Assim começa: A Guardiã dos Sonhos
Nasci no Ceilão em 1919, numa época em que os espíritos vagueavam pela terra como as pessoas. Antes de o clarão da luz eléctrica e o rugido da civilização os ter afugentado para o coração oculto das florestas. Habitavam no interior de árvores gigantescas, envoltas em sombras frias, de uma tonalidade verde-azulada.
No silêncio mosqueado, podíamos estender a mão e quase sentir a sua presença muda e brilhante, porque ansiavam desesperadamente por assumirem uma forma física. Se, ao atravessarmos a floresta, nos acossava o desejo de satisfazermos as nossas necessidades, tínhamos de dizer uma oração e pedir-lhes licença antes que os nossos dejectos atingissem o chão, porque se ofendiam com facilidade.
A invasão da sua solidão era a desculpa de que se serviam para se insinuarem no corpo de um intruso. Para caminharem nas suas pernas.
Desejo uma boa leitura
Betty Branco Martins
As Lágrimas da Girafa
Num pequeno e exótico país do continente africano, vive uma mulher excepcional, Mma Ramotswe, a primeira mulher detective do Botsuana. A sua agência situa-se na orla do Grande Calaári e quem por ali passa pode, muitas vezes, observar Mma Ramotswe à sombra da majestosa acácia, segurando uma chávena de chá de rooibos e reflectindo sobre os intrincados casos que tem em mãos. O seu maior desejo é poder ajudar as pessoas, e as suas maiores armas são uma inteligência arguta, uma intuição rara e uma grande dose de bom senso.
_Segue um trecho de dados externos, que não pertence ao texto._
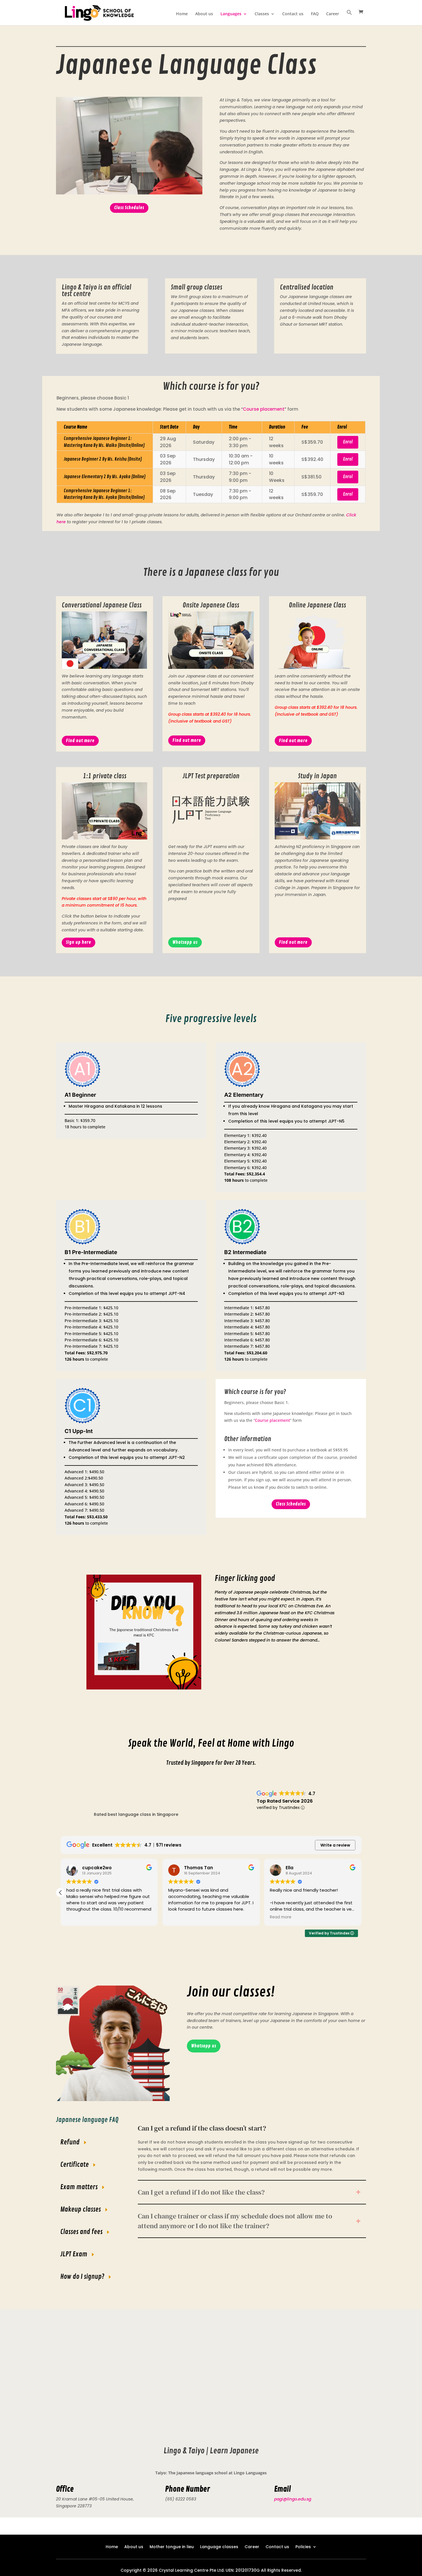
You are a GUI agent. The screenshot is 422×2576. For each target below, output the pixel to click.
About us (204, 14)
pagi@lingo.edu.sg (292, 2499)
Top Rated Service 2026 (285, 1801)
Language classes (219, 2546)
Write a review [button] (335, 1845)
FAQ (315, 14)
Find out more (80, 741)
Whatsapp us (185, 942)
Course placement (263, 409)
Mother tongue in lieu (172, 2546)
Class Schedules (129, 208)
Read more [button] (280, 1917)
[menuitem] (203, 2046)
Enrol (348, 442)
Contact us (292, 14)
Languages (230, 14)
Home (182, 14)
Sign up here (78, 942)
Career (332, 14)
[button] (349, 17)
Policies (303, 2546)
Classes (262, 14)
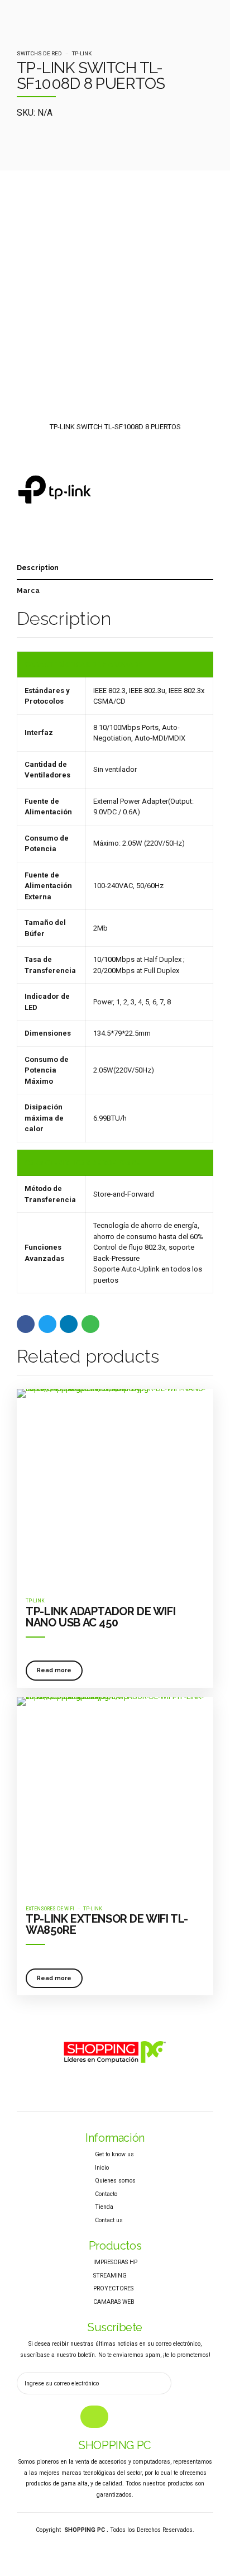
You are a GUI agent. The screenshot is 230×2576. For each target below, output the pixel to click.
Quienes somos (115, 2180)
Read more (54, 1670)
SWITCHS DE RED (39, 53)
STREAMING (110, 2275)
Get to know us (114, 2154)
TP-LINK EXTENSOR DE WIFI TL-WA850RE (107, 1924)
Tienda (104, 2206)
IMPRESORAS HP (115, 2262)
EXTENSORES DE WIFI (50, 1908)
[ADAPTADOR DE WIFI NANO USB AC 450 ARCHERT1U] (115, 1487)
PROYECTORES (113, 2288)
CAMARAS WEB (114, 2301)
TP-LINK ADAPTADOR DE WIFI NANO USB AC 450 (100, 1617)
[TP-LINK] (54, 493)
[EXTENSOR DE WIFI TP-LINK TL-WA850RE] (115, 1795)
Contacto (106, 2194)
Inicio (102, 2167)
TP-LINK (82, 53)
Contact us (109, 2220)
Quando esta receita se revela insuficiente, Mma Ramotswe não hesita em recorrer a métodos menos convencionais, mas sempre, claro está, em prol da felicidade dos seus clientes.
Acima de tudo, esta extraordinária detective privada do Botsuana é uma mulher profundamente apaixonada pelo seu país e pelo seu povo, e McCall Smith, que partilha com ela esse eterno fascínio por África, sabe inspirar, em nós leitores, o desejo de respirar aquela mesma atmosfera de exotismo bucólico, de espontaneidade e beleza, e de chegar, através de uma sensibilidade e de um humor deliciosos, ao coração de um país e dos seus habitantes.
É um verdadeiro encanto este livro.
A “Agência nº1 de Mulheres Detectives”, o primeiro volume desta série com o mesmo nome, revelou-se um surpreendente sucesso internacional.
O seu autor, Allexander Mccall Smith, ao conquistar os três principais prémios literários em língua inglesa, tornou-se um dos escritores mais apreciados.